Supplied records:
::::

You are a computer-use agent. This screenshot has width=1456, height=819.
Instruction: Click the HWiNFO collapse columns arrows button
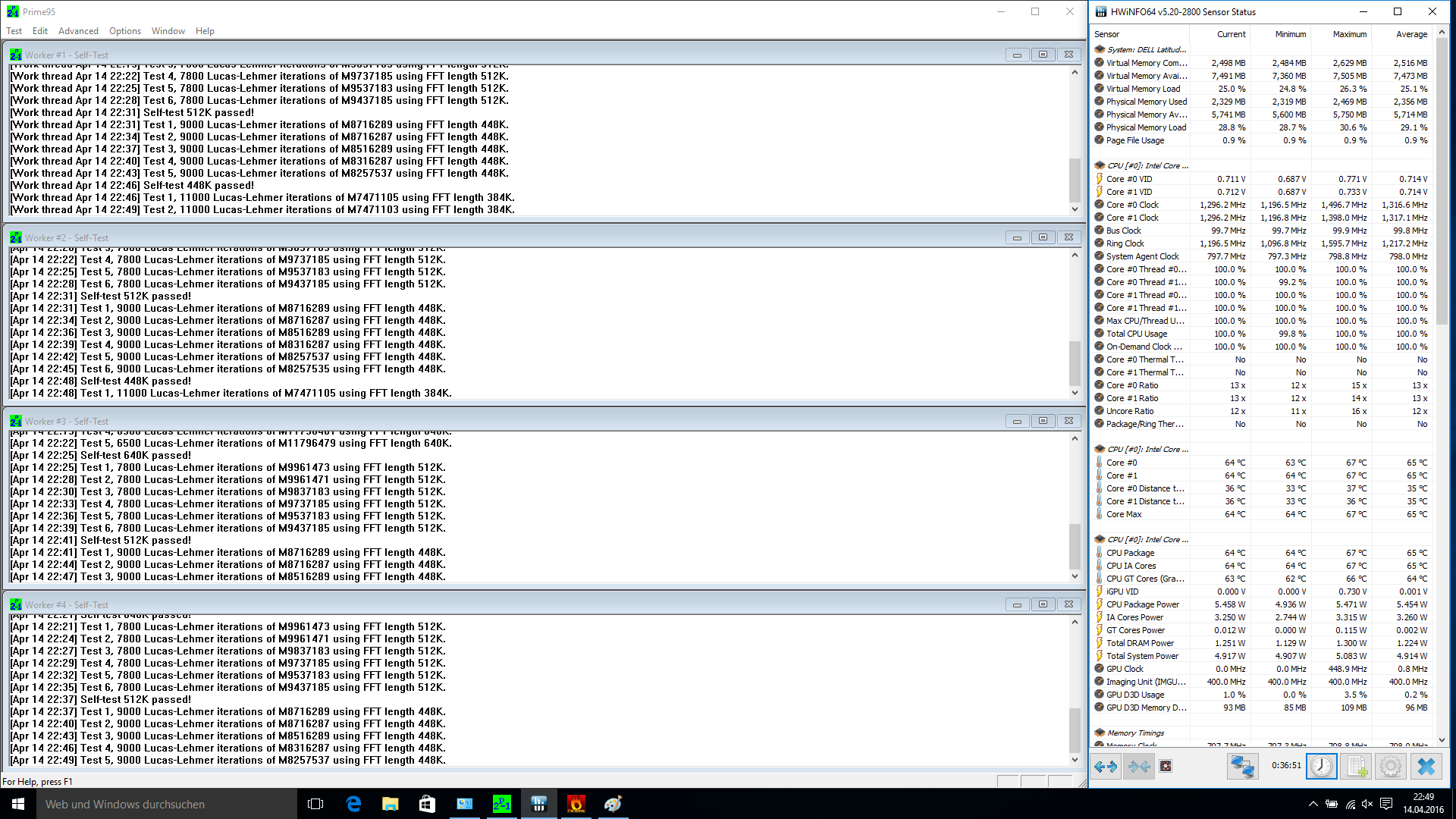click(x=1139, y=767)
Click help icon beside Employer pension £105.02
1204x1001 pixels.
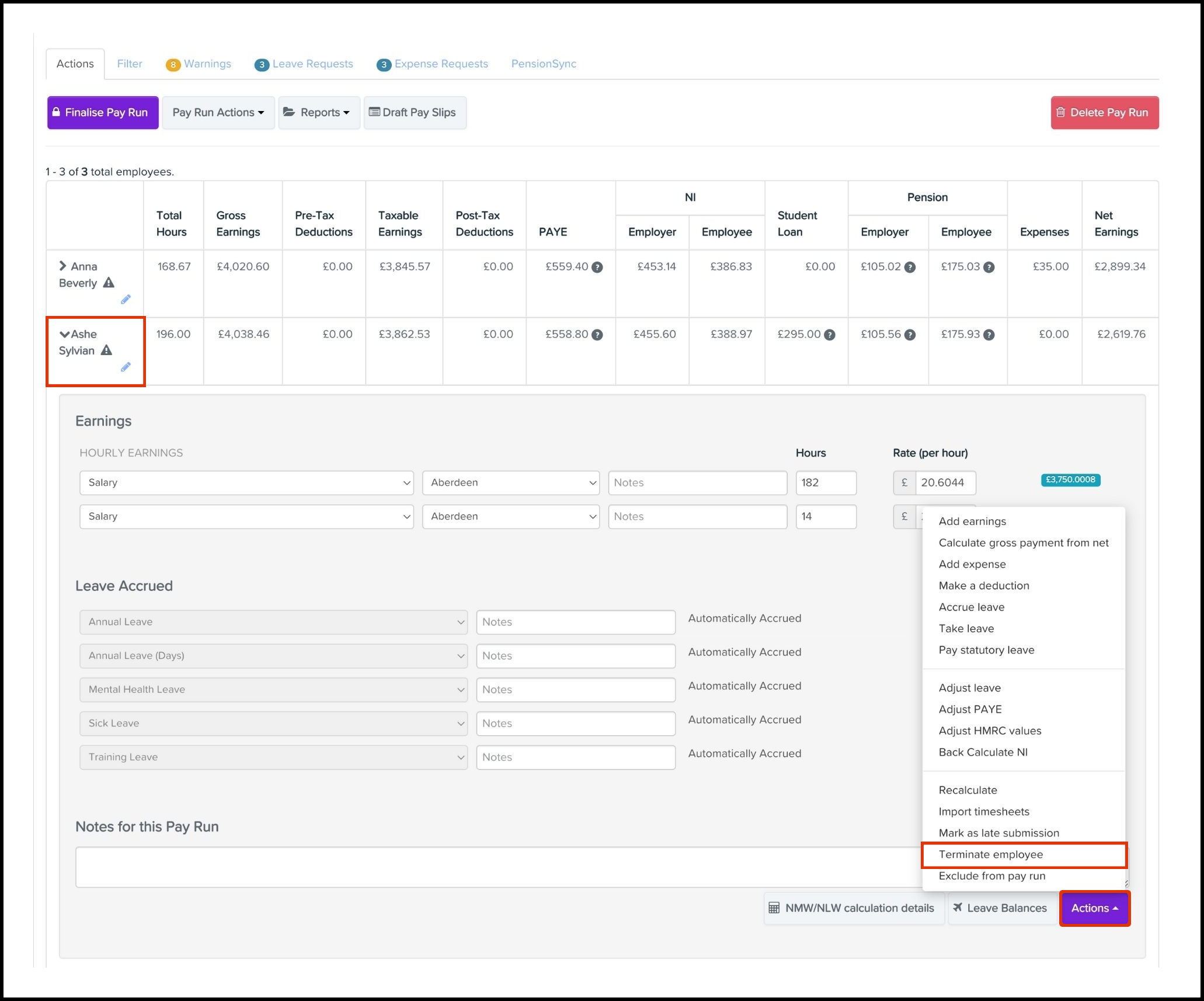(910, 267)
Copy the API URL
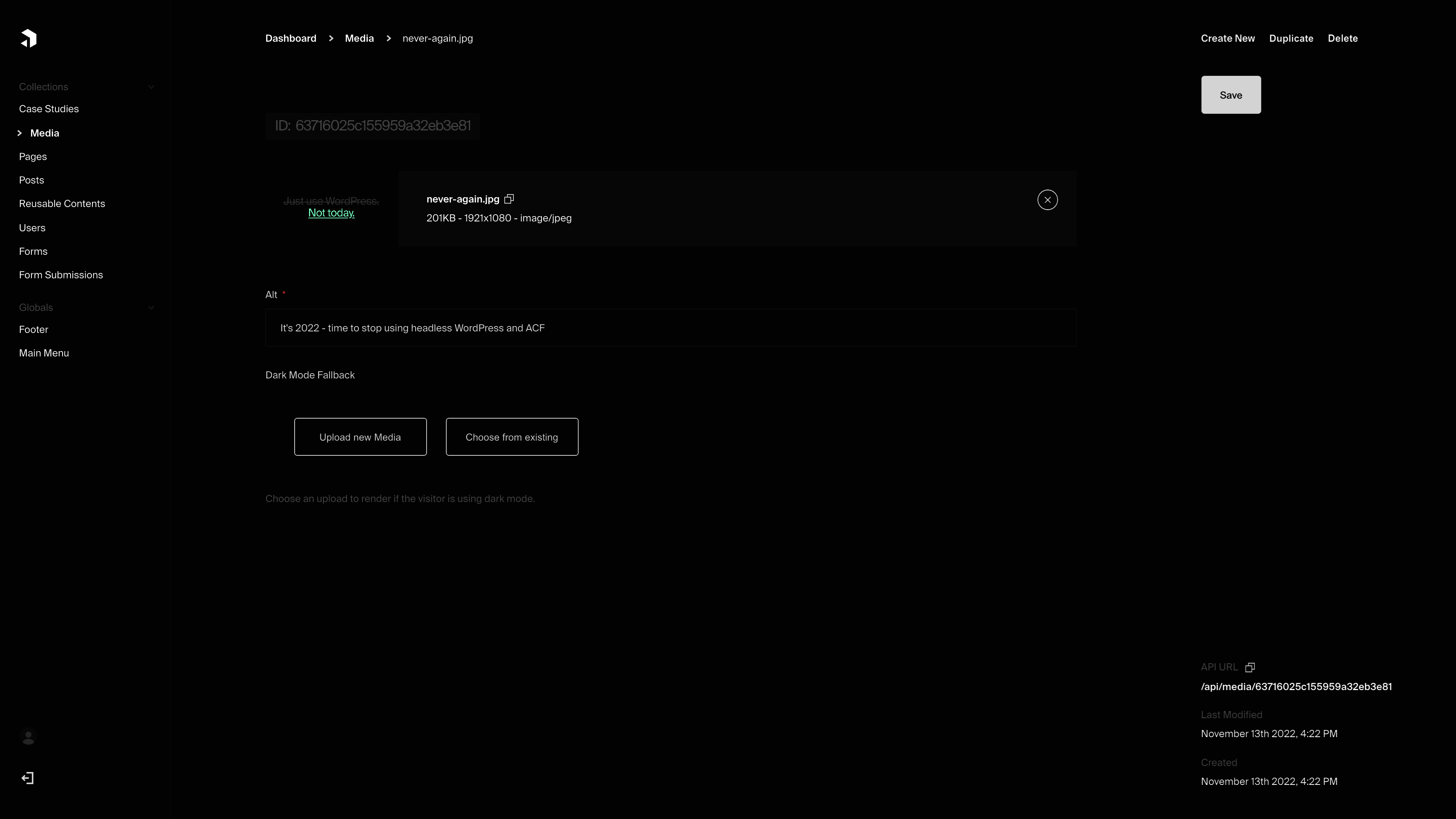Viewport: 1456px width, 819px height. [x=1250, y=667]
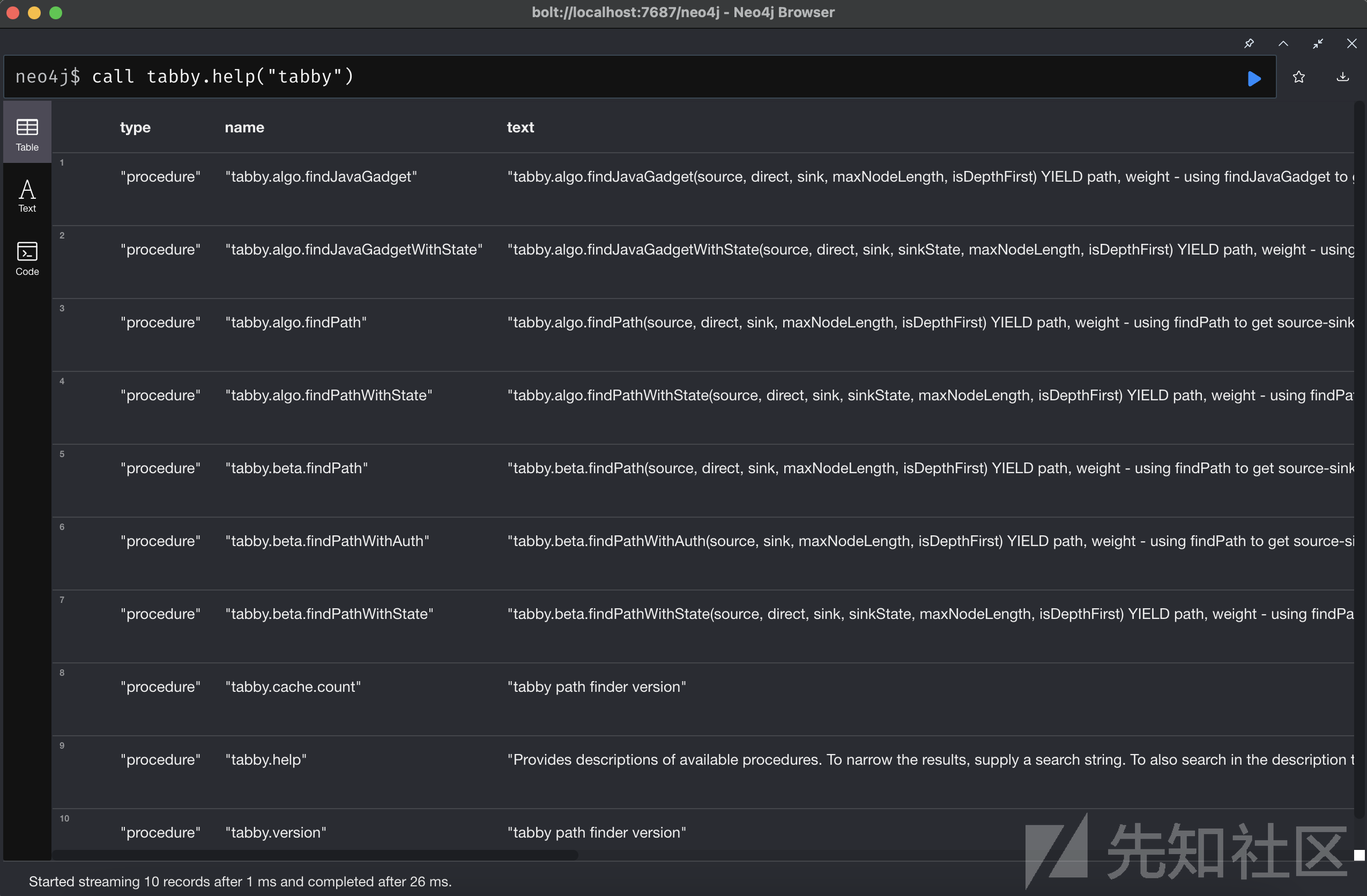This screenshot has width=1367, height=896.
Task: Click the 'text' column header
Action: [520, 128]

::::

Work required: Output the data above exactly, excluding images.

Solution below:
You are a computer-use agent. This screenshot has width=1456, height=819.
Instruction: Click the HWiNFO collapse columns arrows button
click(x=1139, y=767)
Click help icon beside Employer pension £105.02
1204x1001 pixels.
(910, 267)
Copy the API URL
Viewport: 1456px width, 819px height. [x=1250, y=667]
This screenshot has width=1367, height=896.
Task: Click the 'text' column header
Action: [520, 128]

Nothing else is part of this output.